(Collected data entries)
**********

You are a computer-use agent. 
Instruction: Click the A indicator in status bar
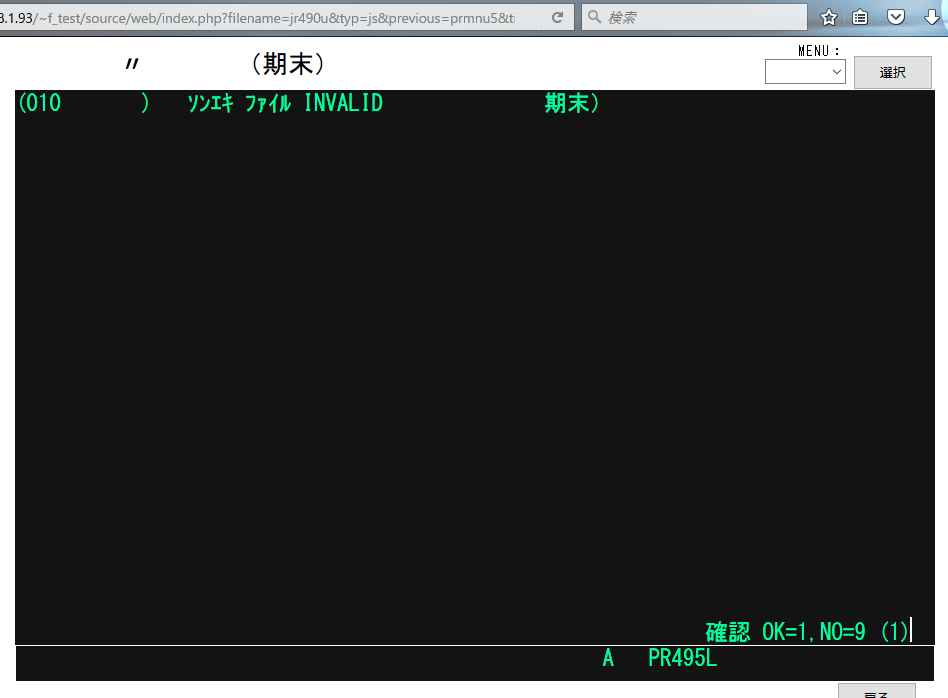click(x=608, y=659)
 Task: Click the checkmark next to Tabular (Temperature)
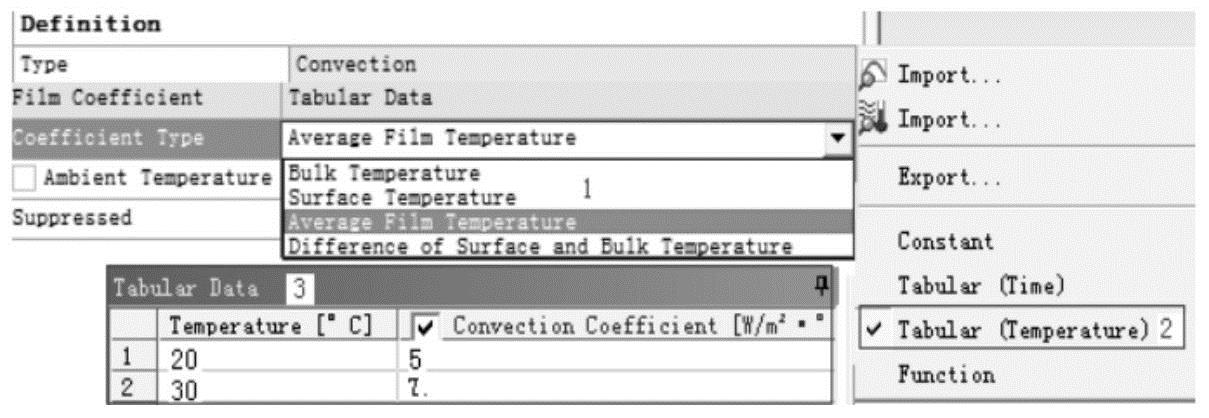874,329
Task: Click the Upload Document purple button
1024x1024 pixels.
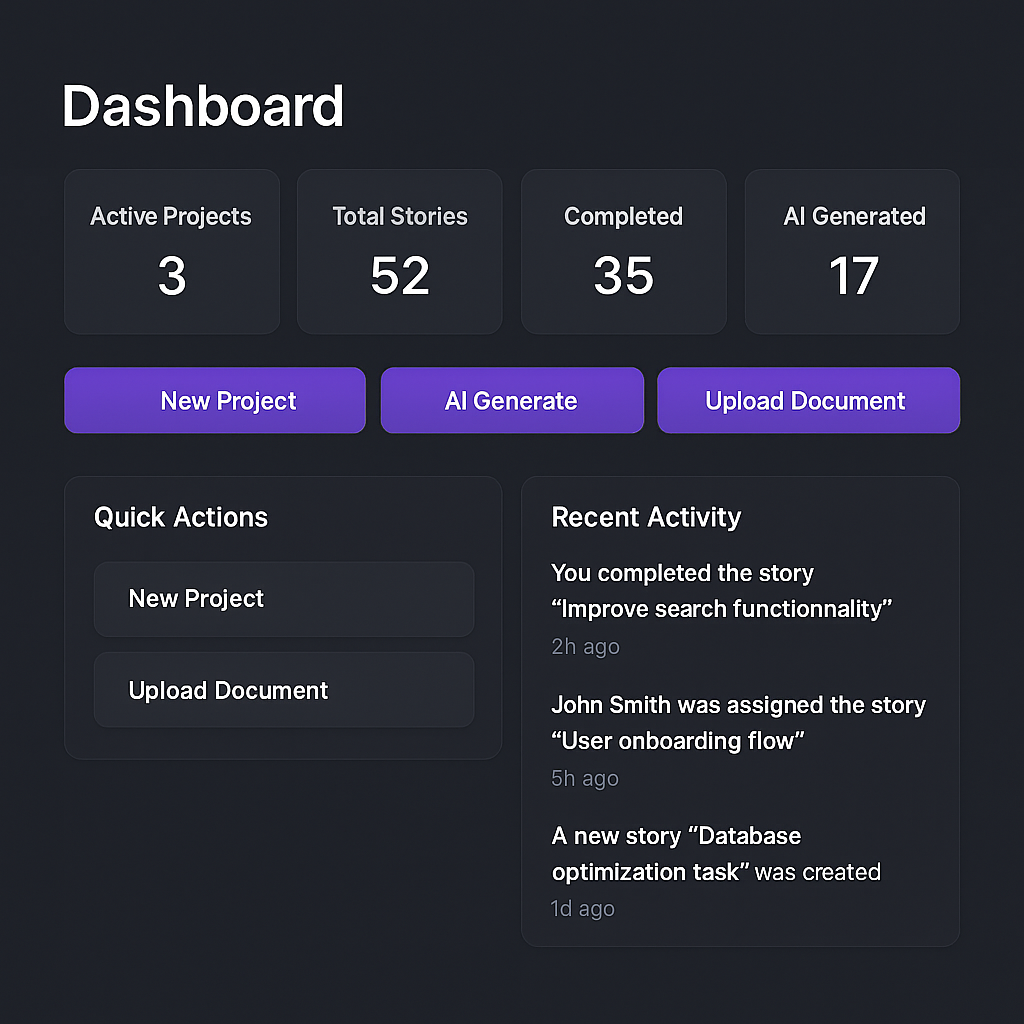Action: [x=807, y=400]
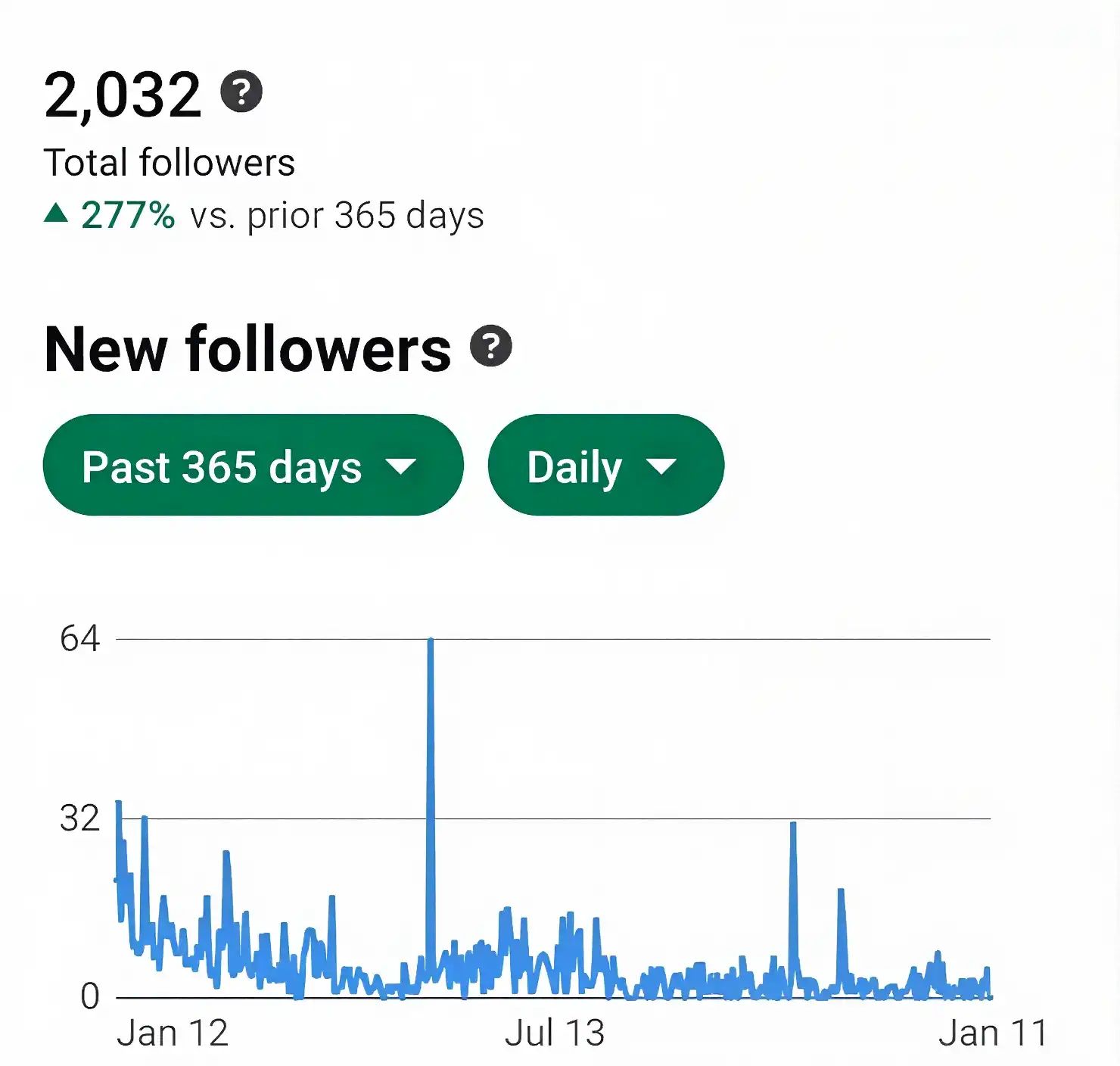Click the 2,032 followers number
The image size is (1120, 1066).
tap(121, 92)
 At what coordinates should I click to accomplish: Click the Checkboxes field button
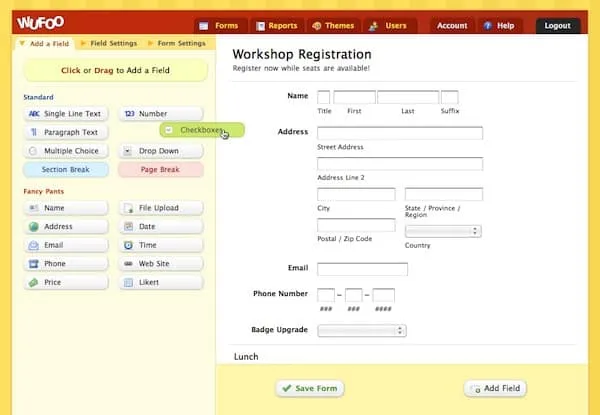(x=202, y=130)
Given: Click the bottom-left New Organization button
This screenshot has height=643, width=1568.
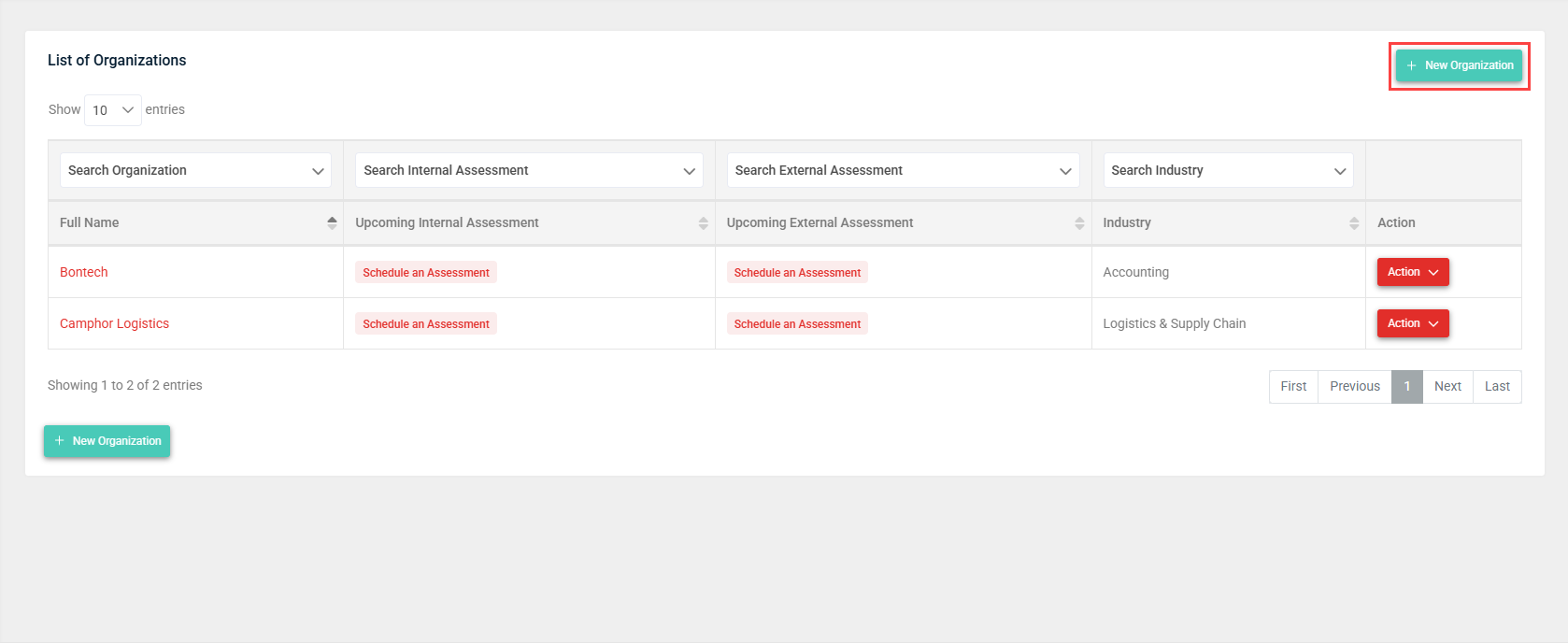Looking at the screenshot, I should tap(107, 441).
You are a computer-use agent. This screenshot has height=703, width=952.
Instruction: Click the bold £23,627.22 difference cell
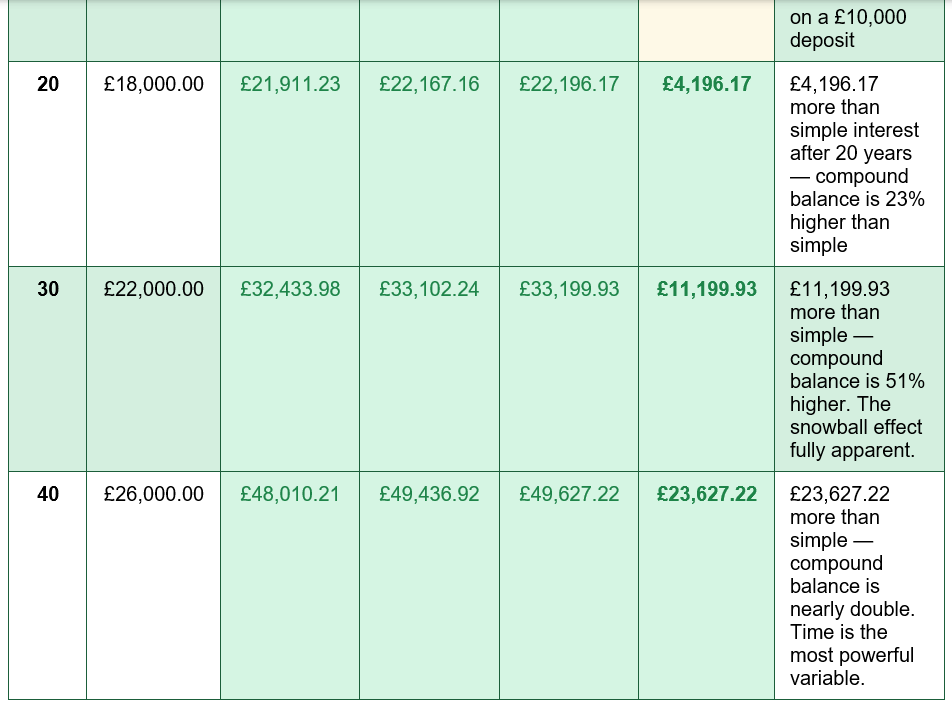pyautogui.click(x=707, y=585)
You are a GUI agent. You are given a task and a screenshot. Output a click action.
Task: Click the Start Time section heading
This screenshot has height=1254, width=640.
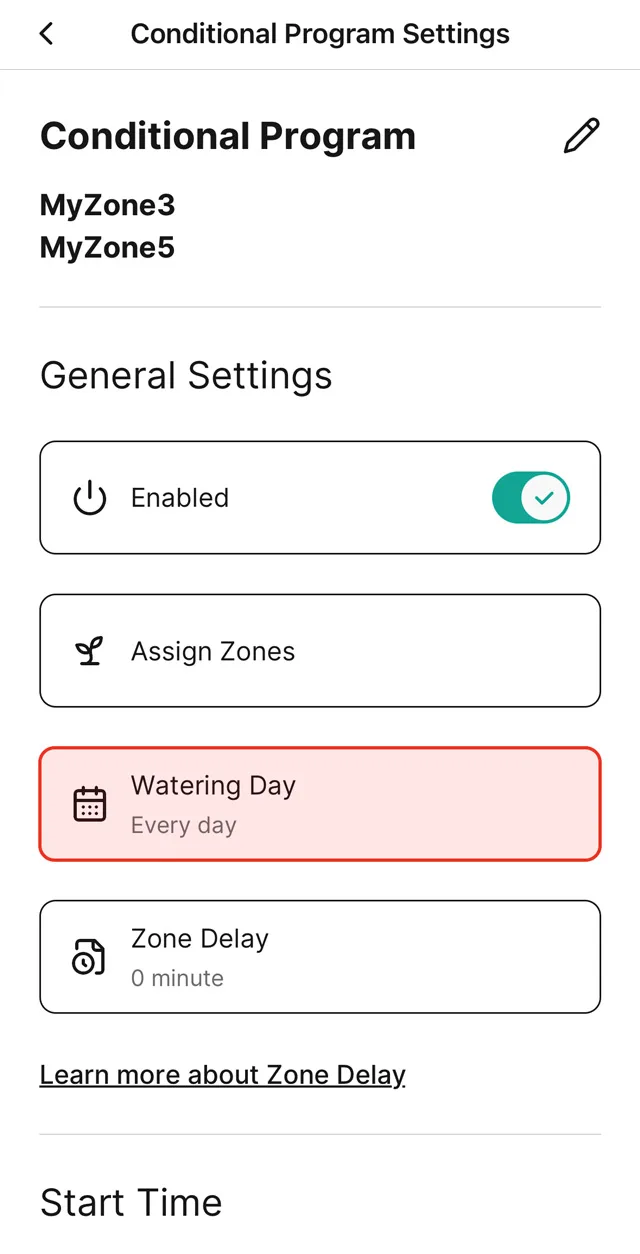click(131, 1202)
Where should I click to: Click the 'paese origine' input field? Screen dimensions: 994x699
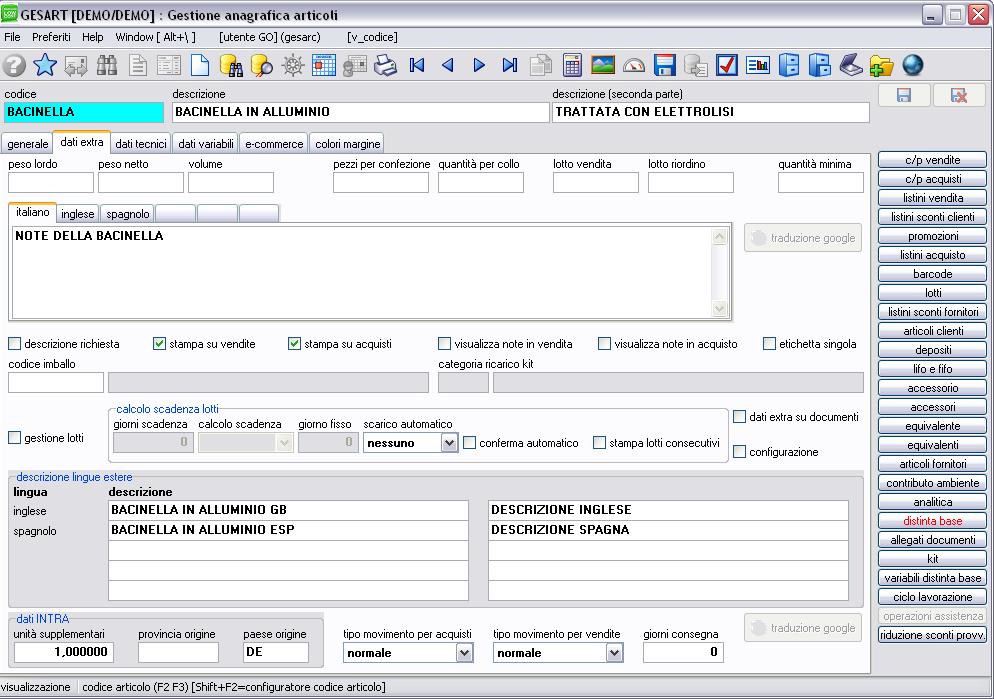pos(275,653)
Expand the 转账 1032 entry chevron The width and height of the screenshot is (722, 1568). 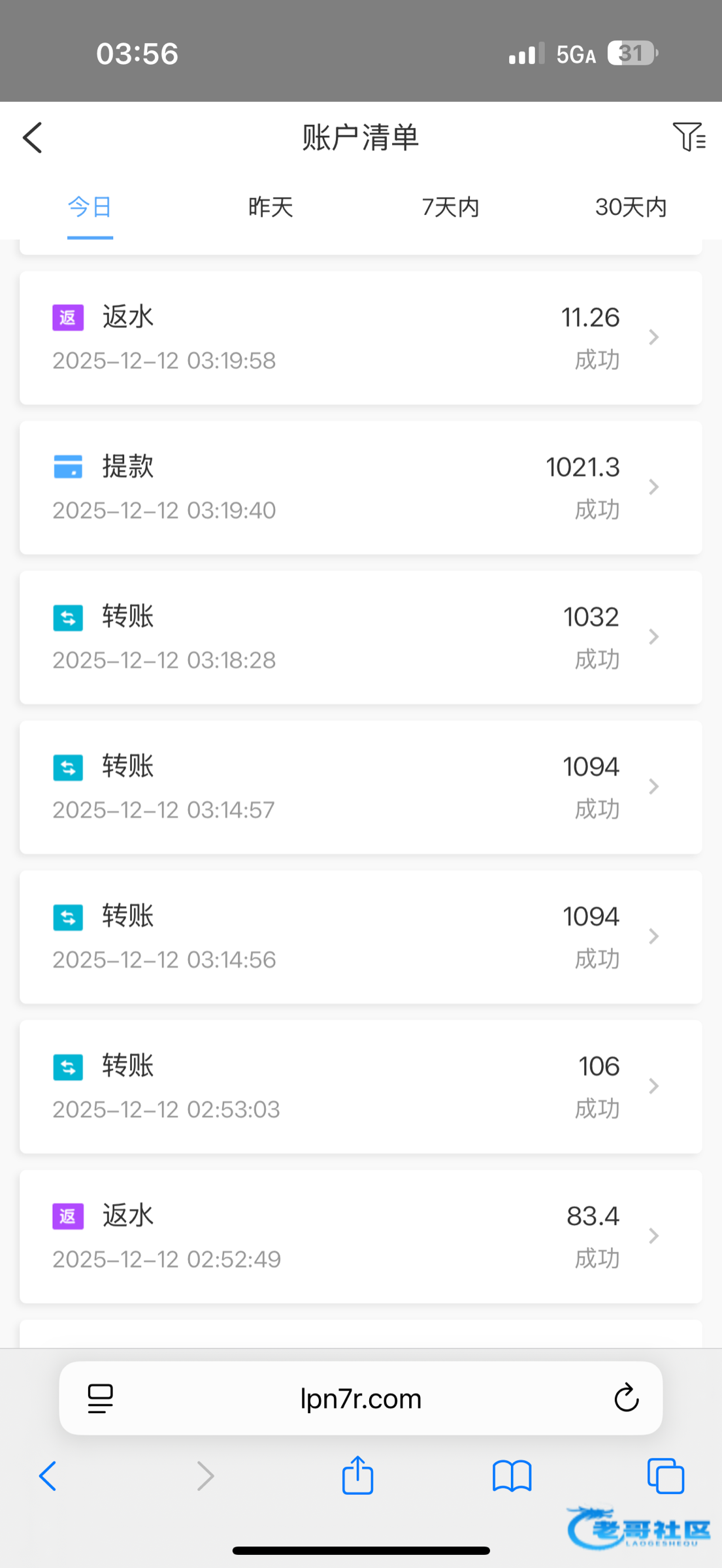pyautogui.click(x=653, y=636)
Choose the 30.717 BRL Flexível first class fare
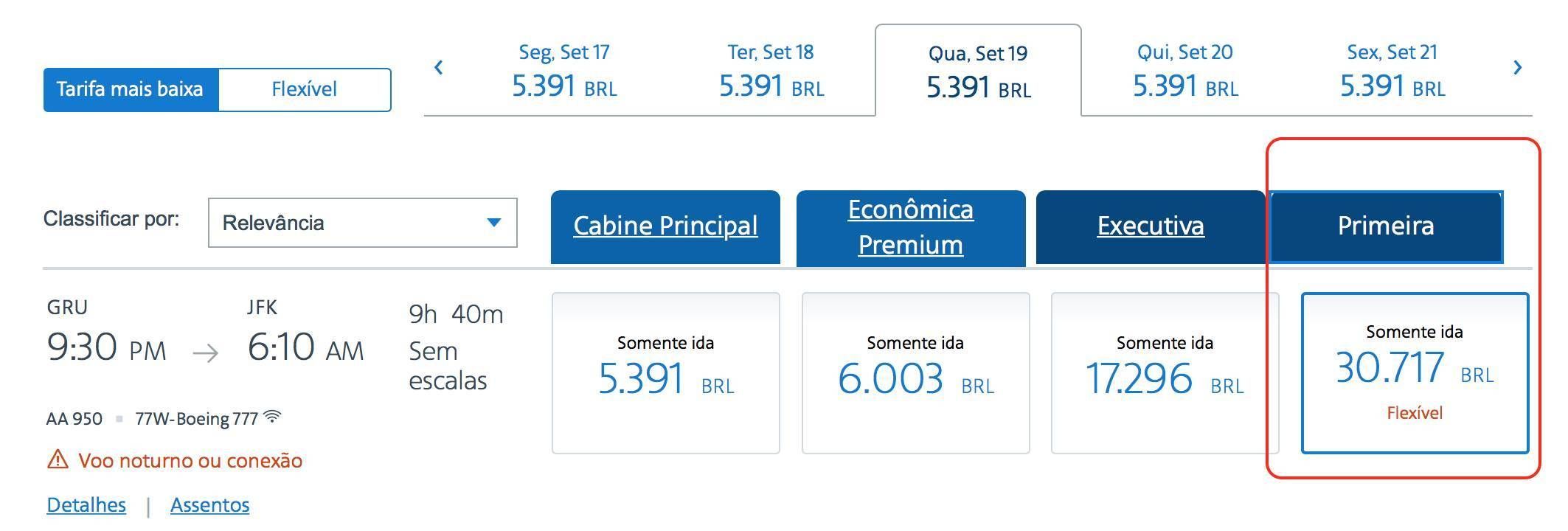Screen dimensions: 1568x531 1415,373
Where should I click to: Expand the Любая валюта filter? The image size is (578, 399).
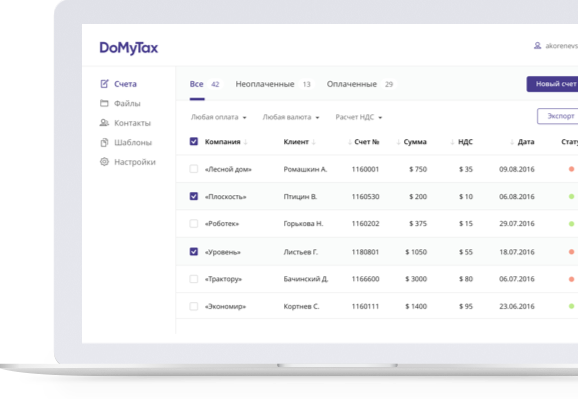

**********

### Assignment:
Note each line above that contains "agent" and copy it out.

### Result of this exercise:
You are a computer-use agent. 
You are a computer-use agent. This screenshot has height=703, width=952.
You are a GUI agent. You are given a task and a screenshot. Output a click action.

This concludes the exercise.